When I was fifteen, I began referring to myself as bi to people. Thankfully, most of my friends were supportive, but I had one friend who said “Oh, EVERY fifteen-year-old girl thinks she’s bi.” This had a very lasting, very negative impact on me, so much so that years later I can still remember the exact tone of her voice when she said those harmful words. In just a few seconds my identity had been reduced to a silly little phase that I would apparently one day grow out of. This led to me thinking I had to choose between being queer or straight. Like most people, I was never taught about queer sexuality in school and had to forge my own path in learning about queerness. If I had truly comprehensive sex education in school, one that included the nuances of queer sexuality, I might have had the resources I needed to understand that there was no truth to my former friend’s statement, only ignorance and bias.

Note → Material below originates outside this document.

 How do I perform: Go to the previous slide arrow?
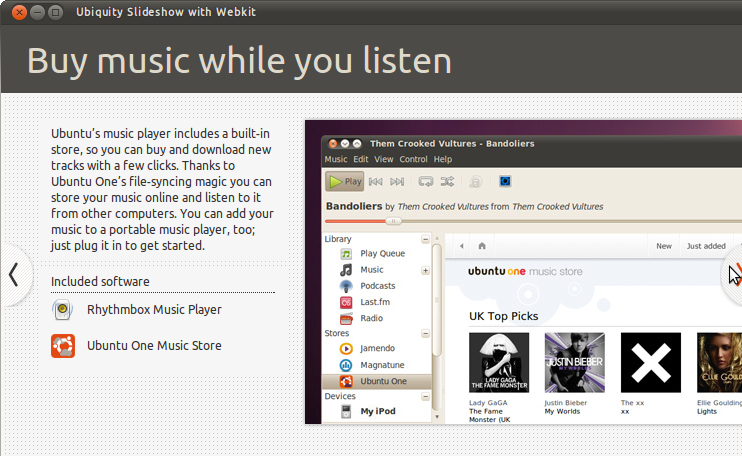pyautogui.click(x=13, y=274)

This erasure had lasting consequences on the way I lived my life. I heard this messaging at a very vulnerable time in my life. It led me to believe I had to choose only one gender to have romantic and sexual relationships with. I chose boys. I spent years believing I was straight, even though I had very intense attraction to girls. It wasn’t until I was in my mid-twenties that I pursued a connection with a girl for the first time. Of course I made my own decisions, and no one forced me to only date boys, but I can’t help but wonder if I would have made different decisions if I didn’t have those dismissive words in my head. While I don’t have any regrets, there is a part of me that wishes I had explored that side of my sexuality sooner and wonders what my life might have looked like if I had.

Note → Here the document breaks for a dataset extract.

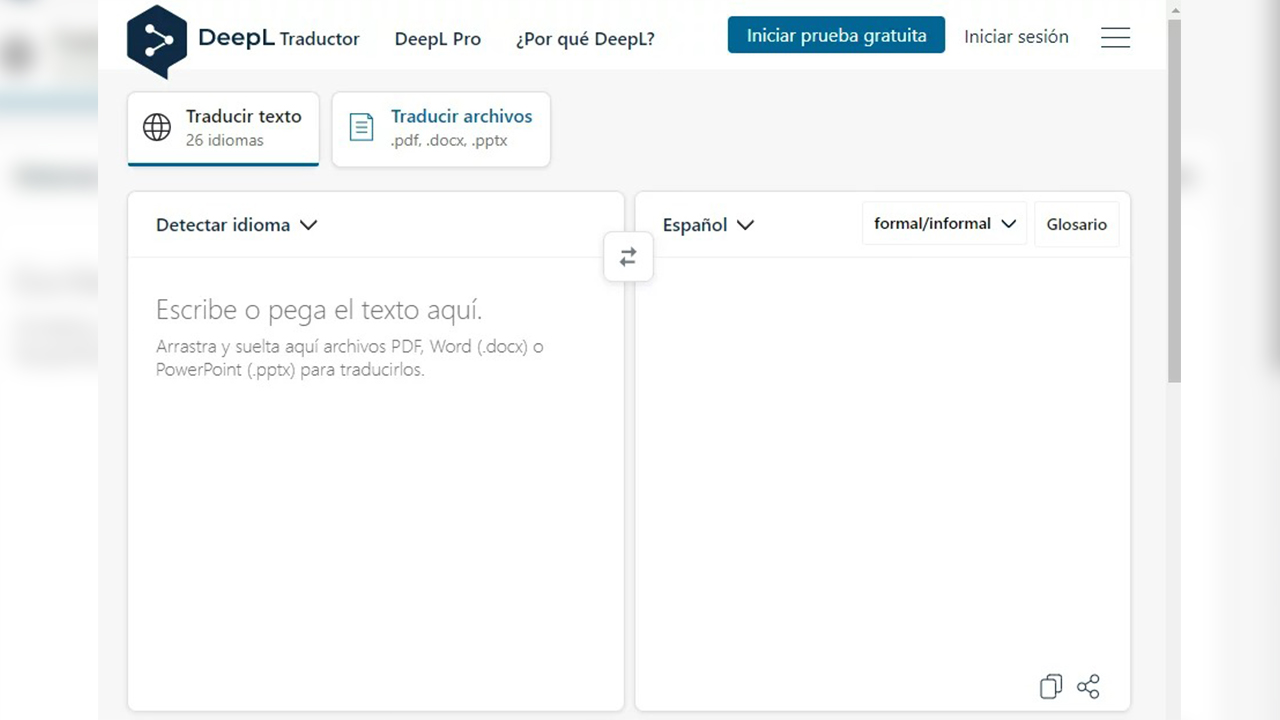Click the document icon on Traducir archivos
Viewport: 1280px width, 720px height.
coord(361,128)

When describing her sexuality, bisexual activist Robyn Ochs said, “I call myself bisexual because I acknowledge that I have in myself the potential to be attracted- romantically and/or sexually- to people of more than one gender, not necessarily at the same time, and not necessarily to the same degree.” This is a great example of what it means to celebrate and embrace your bisexuality with joy and acceptance, in whatever way that looks and feels like for you. It also brilliantly highlights how bisexuality in and of itself can be fluid. I wish I had heard this as a young person, when I was just discovering my identity. It would have spared me a lot of confusion and inner turmoil, and I know many bi folks who feel the same way.

More talk on bisexuality that I love comes from feminist writer, activist and filmmaker Jennifer Baumgardner in her book Look Both Ways. She said, “What I’m asserting is that we are looking at bisexuality the wrong way, making the identity entirely depending on someone other than the bisexual person him-or herself. If I’m dating a man, I’m straight. If I’m dating a woman, I’m a lesbian. But sexuality is not who you sleep with, it’s who you are. It doesn’t change according to who is next to you.” I love this quote, because it highlights that bisexuality is about so much more than who a person chooses to have sex with or date, it is a core part of their being. A bisexual person could go their entire life without having sex: that does not mean their bisexual identity does not belong to them or isn’t real. A bisexual person can marry someone of the same or a similar gender (who’s straight, even), and that does not somehow cancel out their bisexuality.

At the end of the day, your sexuality is whatever you say it is and no one gets to have a say in how to identity. There is no right or wrong way to exist as a bi person. The spectrum of bisexuality is a joy worth celebrating.